Accuracy of FDG-PET-CT response assessment following (chemo)radiotherapy for locally advanced larynx and hypopharyngeal carcinoma
Session type: Poster / e-Poster / Silent Theatre session
Theme: Diagnosis and therapy
(Chemo)radiotherapy is an established organ-preserving treatment for head and neck squamous cell carcinoma. Previous studies evaluating the accuracy of response assessment 2-[18F]-fluoro-2-deoxy-D-glucose (FDG) positron-emission tomography-computed tomography (PET-CT) following chemo(radiotherapy) have included only small numbers of patients with larynx and hypopharynx carcinoma. The aim of this study was to assess the diagnostic accuracy of delayed response assessment PET-CT following chemo(radiotherapy) for larynx and hypopharynx squamous cell carcinoma.
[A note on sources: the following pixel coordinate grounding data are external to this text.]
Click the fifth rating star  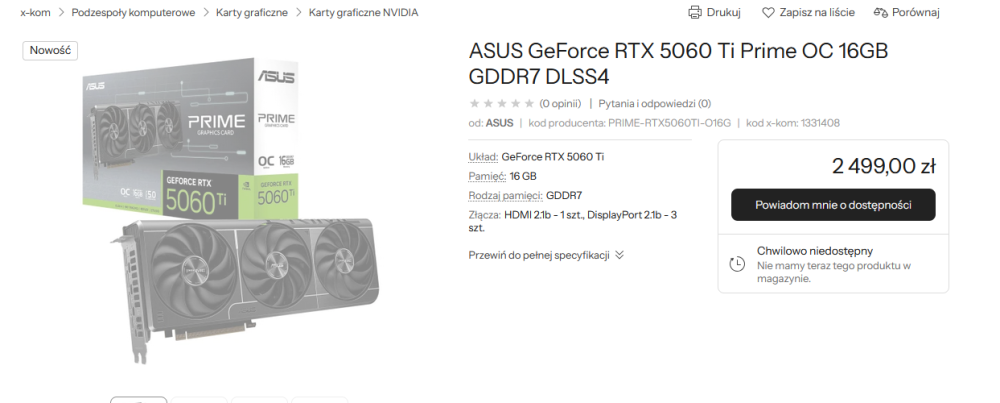click(x=529, y=103)
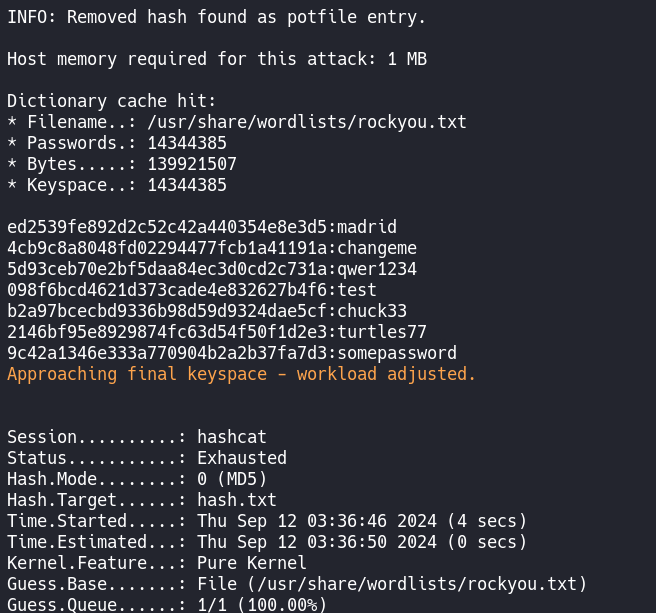
Task: Click the Time.Started timestamp value
Action: [361, 521]
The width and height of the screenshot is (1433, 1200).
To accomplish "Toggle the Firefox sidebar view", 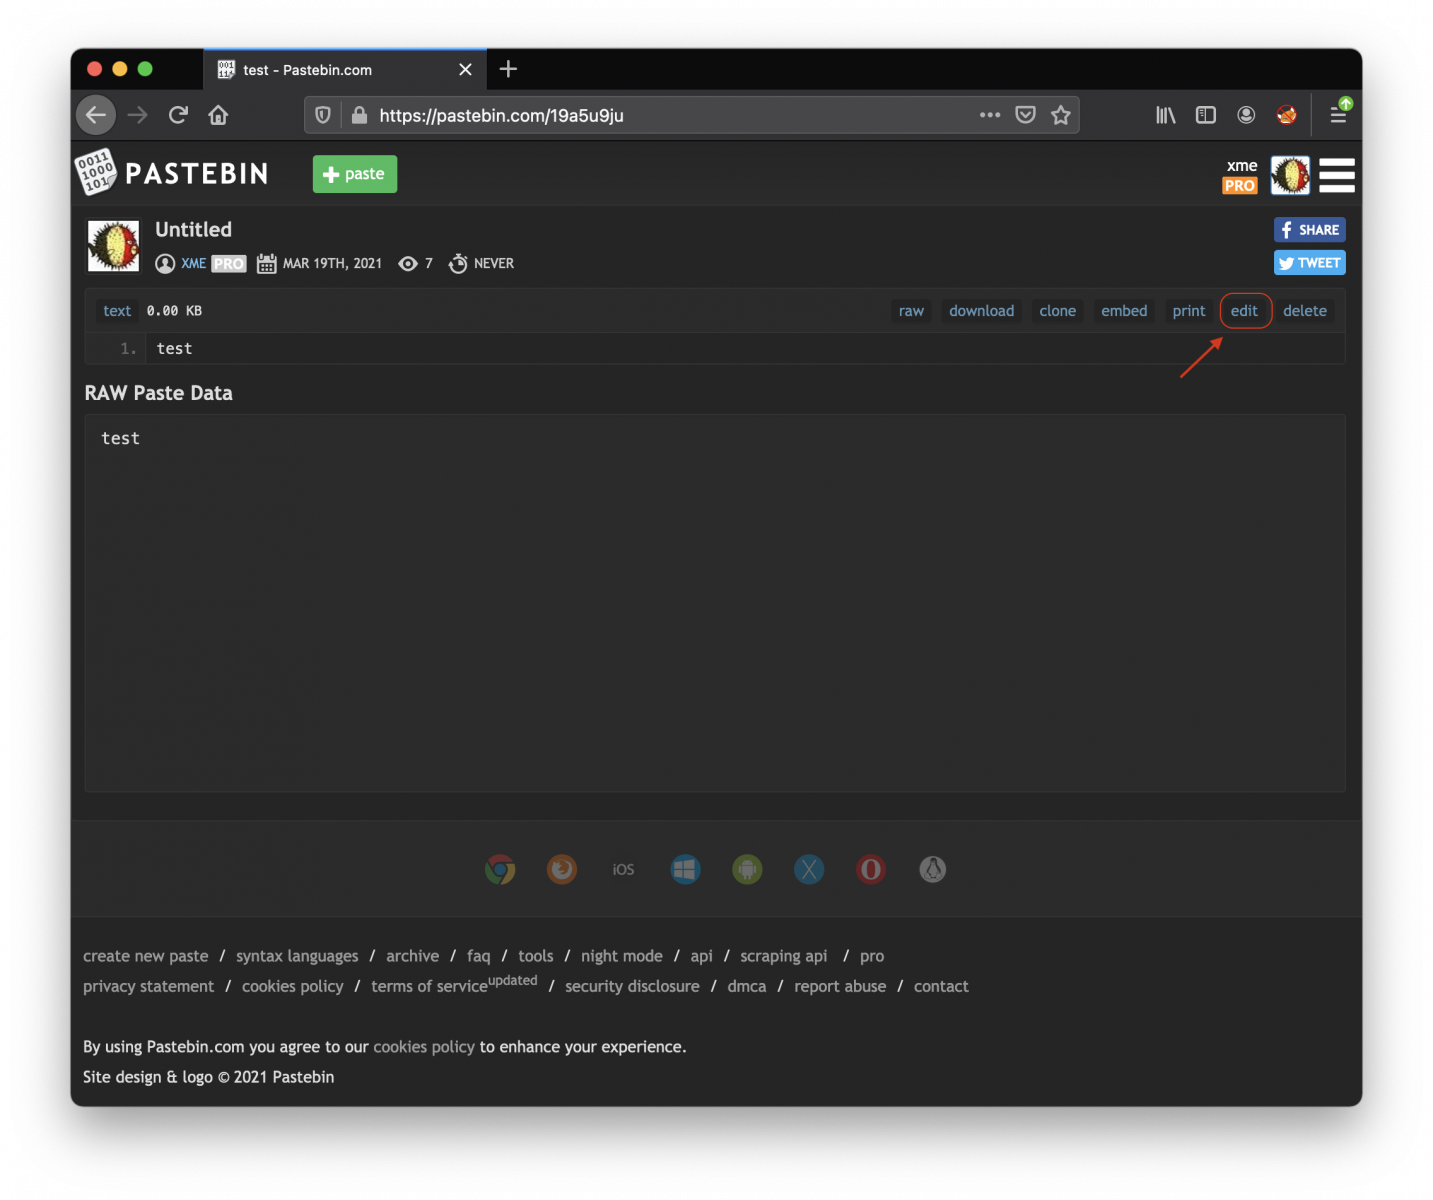I will 1206,115.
Patients with larynx or hypopharynx squamous cell carcinoma who underwent a baseline FDG PET-CT between June 2009 and November 2014 and were treated with (chemo)radiotherapy were identified retrospectively. Assessment of diagnostic accuracy of delayed response assessment FDG PET-CT was made by correlation with clinical follow up and pathological findings.
35 patients were identified, including 18 with hypopharyngeal and 17 with laryngeal carcinomas. 33/35 (94%) had stage III/IV disease. Median follow up was 32 months. Median time to FDG PET-CT following (chemo)radiotherapy was 18 weeks. 20 of 35 (57%) patients had an overall complete metabolic response. 19 of 32 (59%) patients with an assessable primary and 20 of 26 (77%) with assessable nodal disease had a complete metabolic response. Sensitivity, specificity, positive predictive value (PPV) and negative predictive value (NPV) for response assessment FDG PET-CT for primary and nodal sites respectively was 100%, 73%, 46% and 100%, and 83%, 95%, 83% and 95%. Three patients were found to have residual nodal masses on response assessment FDG PET-CT which were FDG-negative and managed with clinical observation; all remained disease free on follow up.
Response assessment FDG PET-CT following (chemo)radiotherapy for larynx and hypopharynx cancer has a high NPV for both primary site and lymph nodes and can be used to guide treatment decisions. The PPV of residual PET uptake at the primary tumour site is limited, and requires examination and biopsy to exclude residual disease.